Точное время рождения преподобного также не известно. Предполагают, что он родился около 525 года, в царствование Юстиниана I[22]. Известно только то, что в шестнадцатилетнем возрасте Иоанн оставил мир и пришел в пустыни Синайские. Отшельники, жившие в этих местах, отличались суровой жизнью и руководились строгими аскетическими принципами. Однако подвиги синайских аскетов не только не устрашили юного Иоанна, но еще более воспламенили его дух и укрепили решимость стать иноком.
В биографии преподобного Иоанна наблюдаются три явно различных периода его духовно-нравственной жизнедеятельности. Прежде всего он подвизался под руководством духовного отца, затем, достаточно окрепши, трудился, совершенствовался и восходил на высоту духовную один, без постороннего руководства, и, наконец, не только сам восходил, но и других возводил к нравственным высотам.
В Синайских пустынях преподобный Иоанн нашел себе опытного руководителя в лице старца Мартирия, долго шествовавшего путем Божиим и бывшего недалеко от врат неба, которому и вверил свою волю и отдал свою душу. К этому именно времени духовного делания относятся первые степени его личной лествицы, которые он начертал потом в своем замечательном сочинении «Лествица». Эти степени: отречение от мира (Слово 1), отложение мирских попечений (Слово 2), полное послушание (Слово 4).

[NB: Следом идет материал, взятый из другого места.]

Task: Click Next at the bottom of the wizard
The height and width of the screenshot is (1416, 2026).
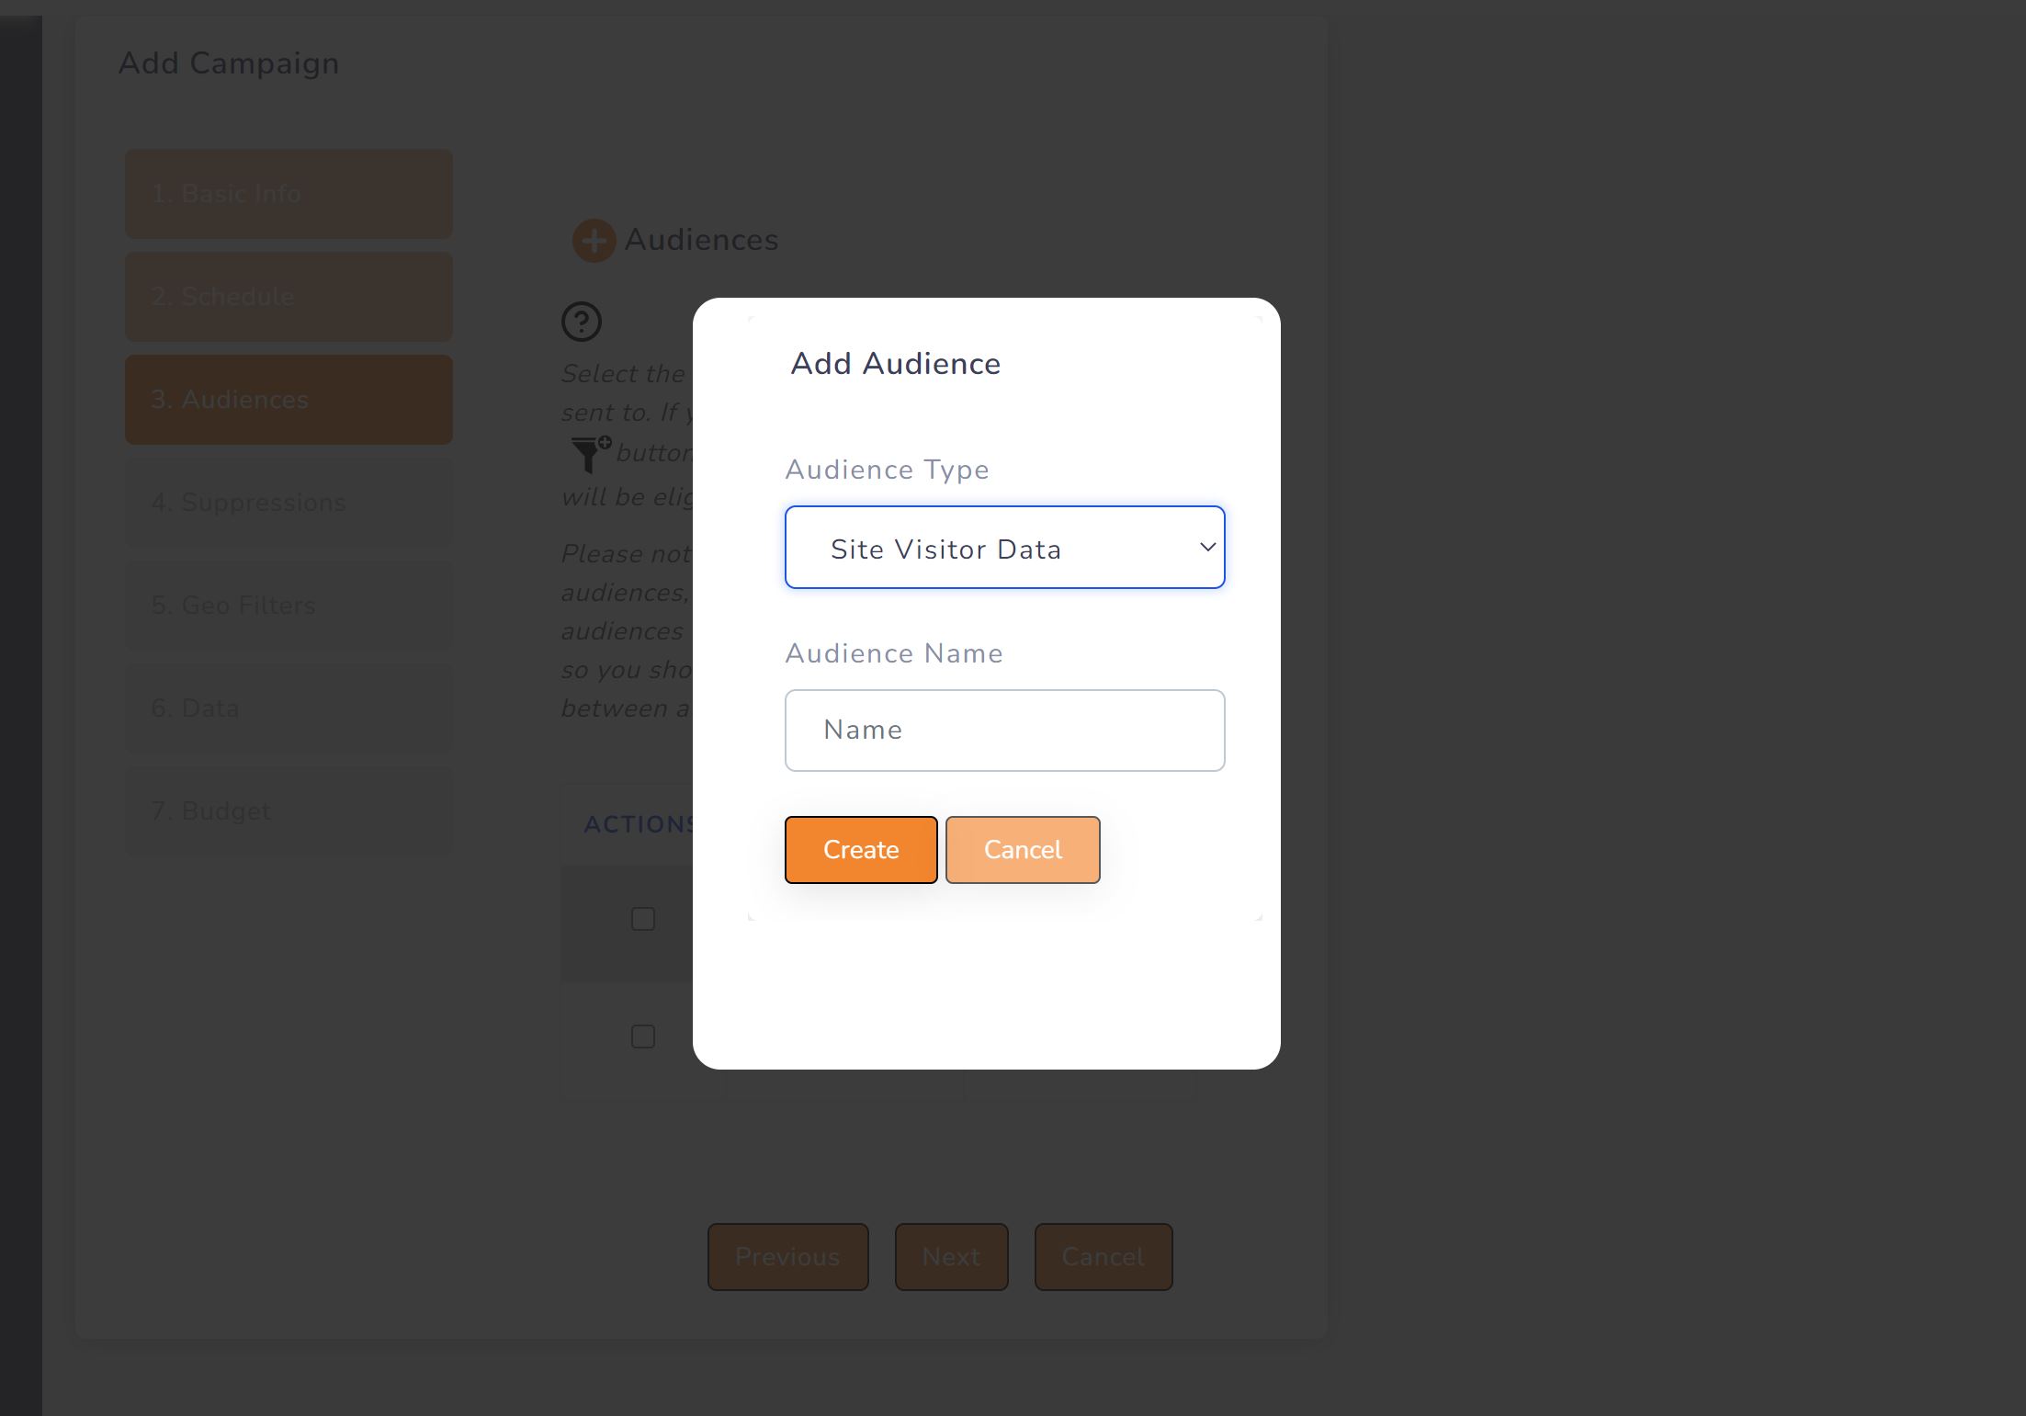Action: [951, 1256]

Раифский инок Даниил пишет, что святой Иоанн «смотрел на Синайскую гору (где он начал свои подвиги) как на место, указанное ему Богом, устремляя горе свой ум и вознося его к Богу невидимому... Он стяжал здесь смирение самое глубокое, нестяжание самое совершенное, любовь к Богу нелицемерную, заключил доступ к сердцу своему демону суетной славы и надежды на собственные силы»[23].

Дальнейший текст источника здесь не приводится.